Tout en constatant pour la première fois depuis la récession que «le marché du travail commence à s'améliorer» et que «les dépenses des ménages se sont récemment mises à croître», la Réserve fédérale américaine (Fed) juge qu'elle doit reconduire son taux directeur à son niveau plancher actuel.

Depuis décembre 2008, il se négocie dans la fourchette de 0 à 0,25%, parce que le Comité de politique monétaire de la Fed «continue d'anticiper que les conditions économiques, dont les faibles taux d'utilisation des ressources, les modestes pressions inflationnistes et les attentes d'inflation stables, militent pour le maintien à un niveau exceptionnellement bas du taux des Fed Funds durant une période prolongée».

Les marchés boursiers américains semblent avoir apprécié la répétition de cette formule. Sans devenir euphoriques, ils ont mis fin à la panique de mardi, déclenchée par la décote des dettes de la Grèce et du Portugal par Standard&Poors. Ce, malgré la seconde décote de la dette espagnole en 15 mois annoncée un peu plus tôt hier par l'agence de notation. «Peut-être la Fed a-t-elle choisi d'attendre sa communication du 23 juin pour exprimer ses vues, conjecturaient les économistes de Scotia Capitaux dans leur courriel suivant l'annonce de la décision.

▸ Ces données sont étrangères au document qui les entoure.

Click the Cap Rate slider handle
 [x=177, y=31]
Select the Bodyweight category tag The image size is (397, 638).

Peut-être en aurons-nous un aperçu lors de la publication du procès-verbal de cette réunion le 19 mai.»

Dans son communiqué, dont le gros du libellé est une copie conforme de celui du 18 mars, la Fed ne fait aucune allusion à la crise qui secoue la zone euro et qui est susceptible de faire tache d'huile si elle n'est pas vite résorbée.

Dissidence

Le président de la Réserve fédérale de Kansas City, Thomas Hoenig, a exprimé sa dissidence pour la troisième fois d'affilée. M. Hoenig, qui est un des 10 membres votants du Comité cette année, considère que l'expression «durant une période prolongée» n'est plus justifiée. À l'argument exprimé en mars voulant qu'elle peut conduire à la formation de déséquilibres et de risques accrus à la stabilité financière et macroéconomique, il ajoute cette fois qu'elle «limite la flexibilité du Comité pour commencer à augmenter les taux modestement».

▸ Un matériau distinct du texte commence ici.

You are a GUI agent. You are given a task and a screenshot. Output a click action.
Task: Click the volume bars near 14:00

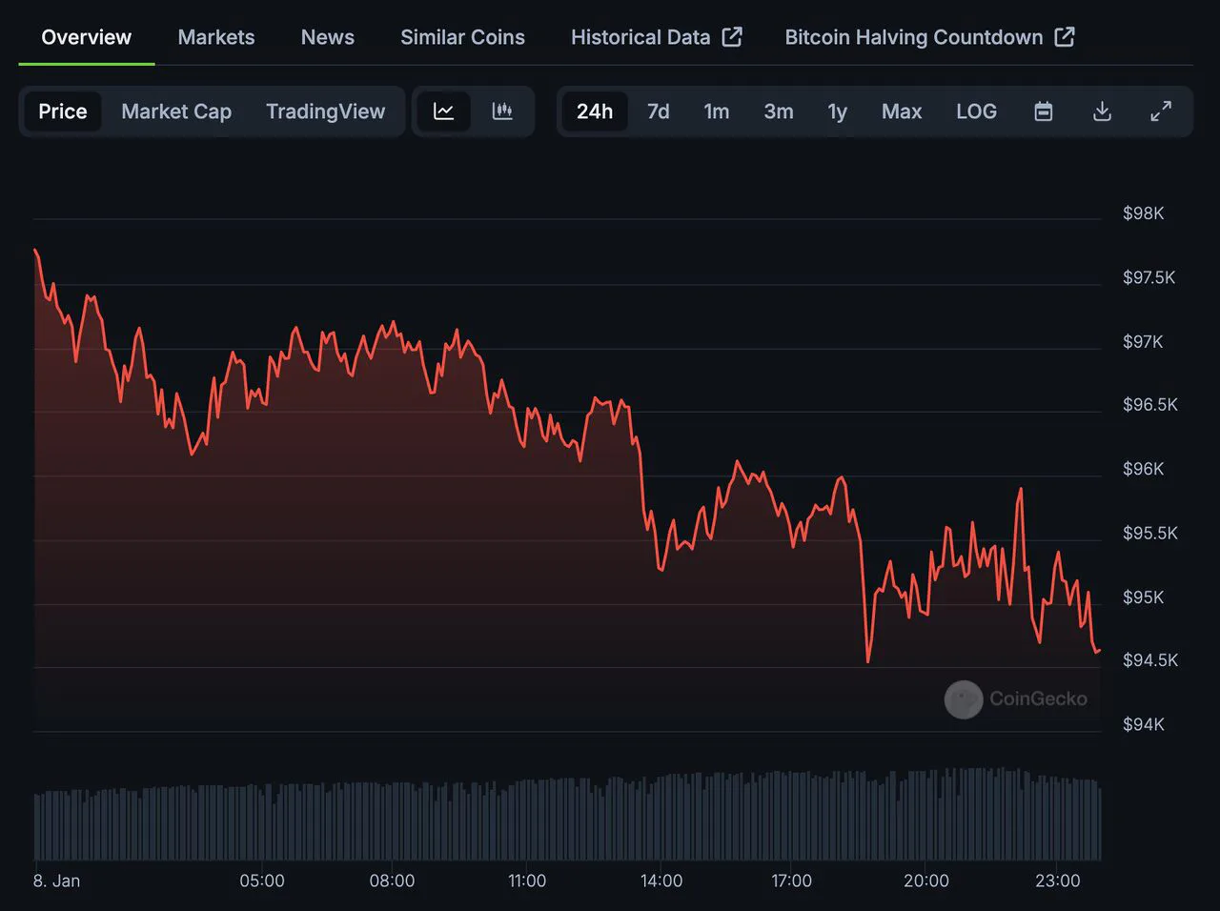click(661, 818)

«Le point clé de ce communiqué exceptionnellement ennuyeux, c'est que la Fed n'est pas pressée du tout d'augmenter les taux, remarque Eric Green, stratège américain de TD Valeurs mobilières (USA) LLC. Elle ne semble pas pressée de se casser la tête à gérer les attentes sur les taux, découlant de l'élimination de l'expression période étendue.»

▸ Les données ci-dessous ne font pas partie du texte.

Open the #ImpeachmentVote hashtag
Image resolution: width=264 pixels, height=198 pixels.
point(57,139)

Sur le front de l'inflation, la Fed s'attend toujours qu'elle demeure en deçà de sa zone de confort de 1,3% à 1,8%. «En fait, la désinflation prend de l'ampleur, fait remarquer Francis Généreux, économiste principal chez Desjardins. Les dommages que la récession a fait subir à l'économie américaine sont tels que celle-ci a encore besoin d'une politique monétaire très expansionniste.»